FRAGMENTO SELECCIONADO:
........
Años antes de que ninguna efemérides lo propiciara, yo también había escrito un guion sobre Cervantes que los funcionarios de nuestra televisión estatal se apresuraron a rechazar. Se titulaba El manuscrito de Sichuán y estaba inspirado en dos prólogos: el de Persiles y Sigismunda y el de la segunda parte del El Quijote.
En el primero, se nos cuenta ese mítico viaje que con un pie en el estribo y las ansias de la muerte Cervantes escribe como prólogo de su último libro y epílogo de su vida. A la manera de las novelas de caballería, imaginé un wéstern crepuscular. Dos cabalgan juntos. Pero, esta vez, a Cervantes sólo le acompañará… su sombra.
En el segundo prólogo, el autor cuenta al conde de Lemos un sueño. Había recibido, dice, una carta del emperador de China donde “en lengua chinesca” le proponía fundar y dirigir una escuela en la que el Quijote fuera el libro con el que los chinos aprendieran el castellano.
........
MATERIAL MOSTRADO:
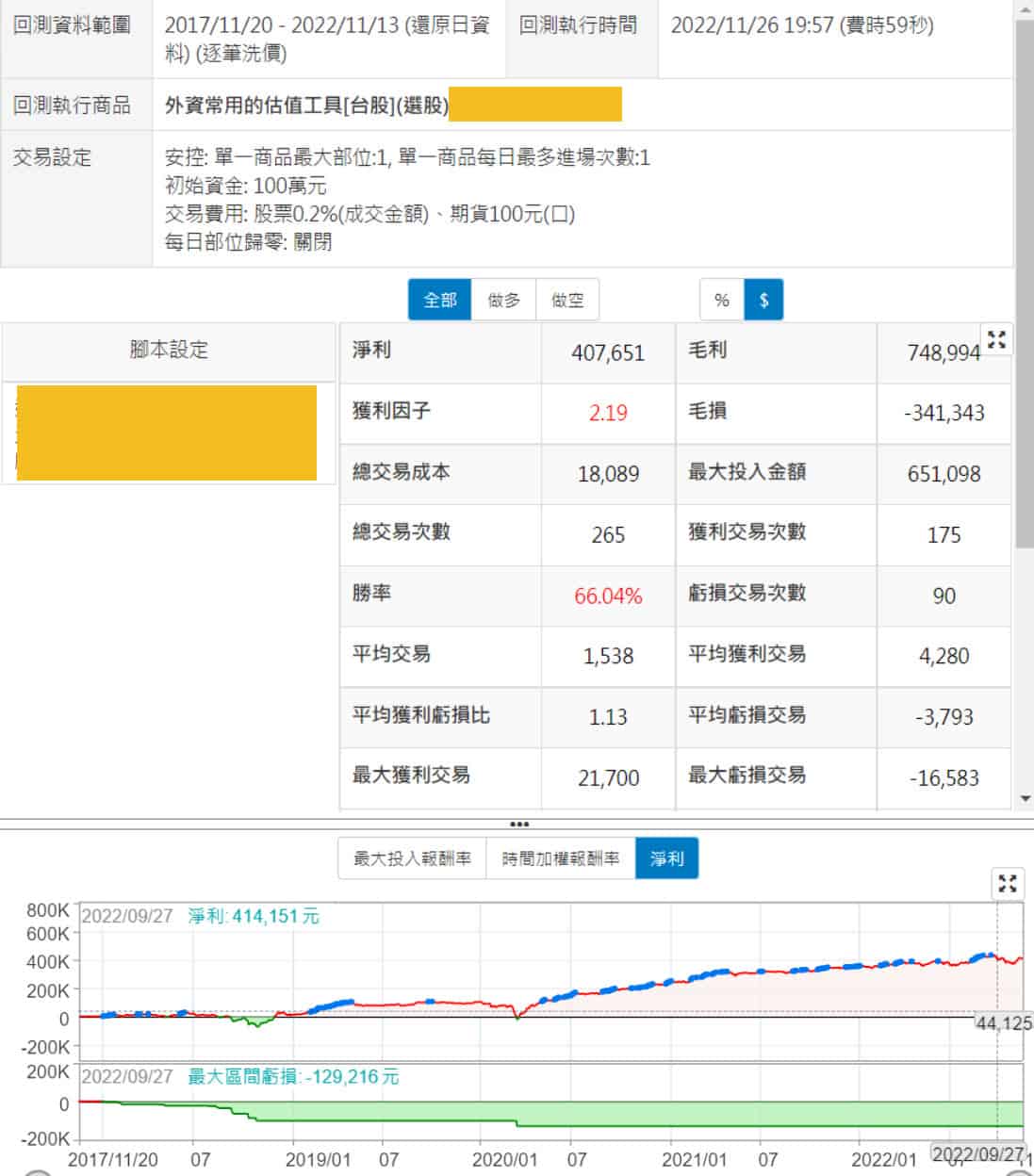Viewport: 1034px width, 1176px height.
Task: Click the three-dot panel splitter handle
Action: click(x=518, y=825)
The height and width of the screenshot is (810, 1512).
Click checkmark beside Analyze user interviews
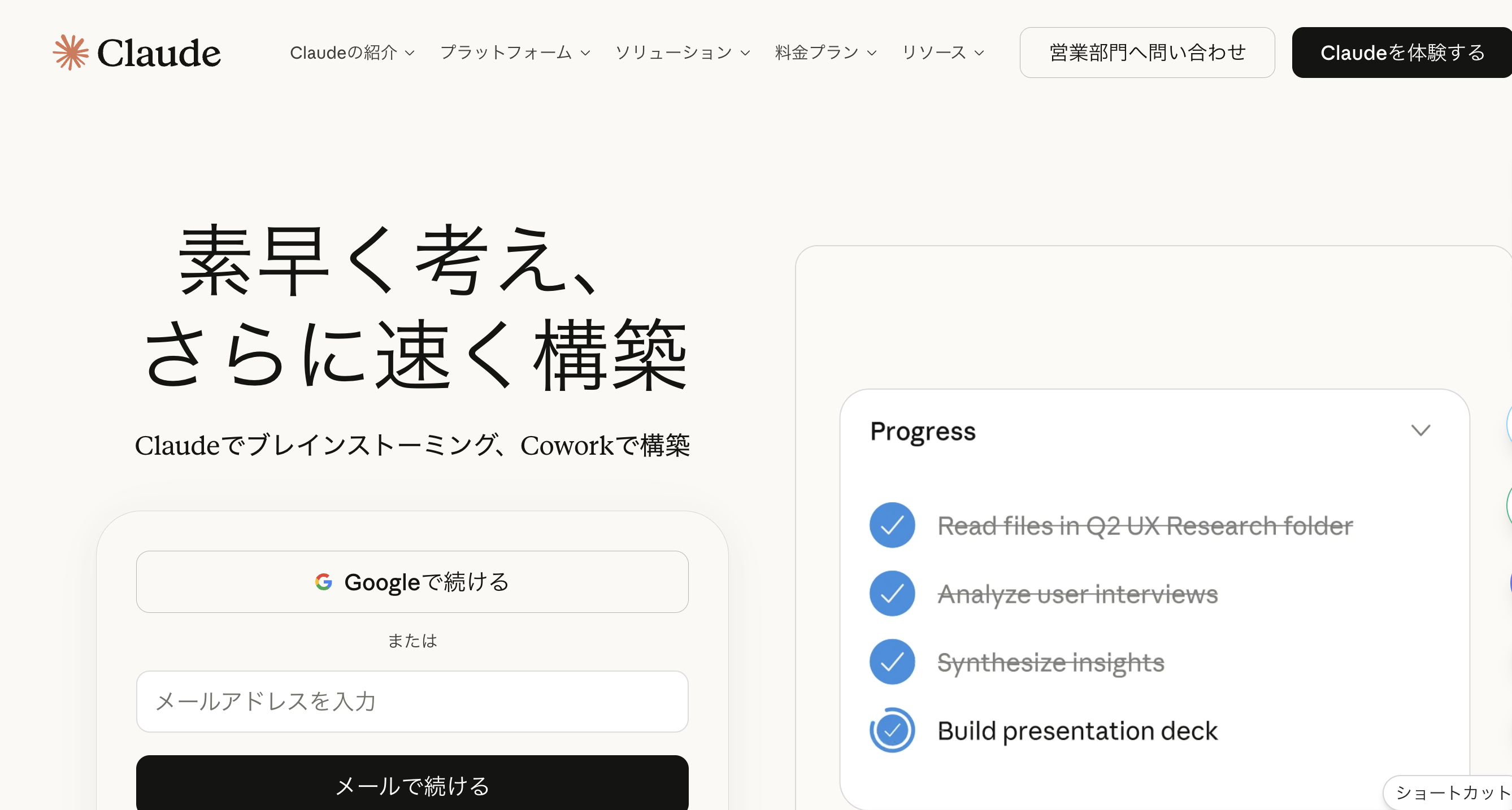click(x=892, y=594)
........
TAREAS:
**a)** Según el fragmento seleccionado, ¿qué título tenía el guion sobre Cervantes?
**b)** Reproduce del fragmento seleccionado todo lo que va desde "Años antes de" hasta "del El Quijote.".

RESPUESTAS POR TAREA:
**a)** El manuscrito de Sichuán.

**b)**
Años antes de que ninguna efemérides lo propiciara, yo también había escrito un guion sobre Cervantes que los funcionarios de nuestra televisión estatal se apresuraron a rechazar. Se titulaba El manuscrito de Sichuán y estaba inspirado en dos prólogos: el de Persiles y Sigismunda y el de la segunda parte del El Quijote.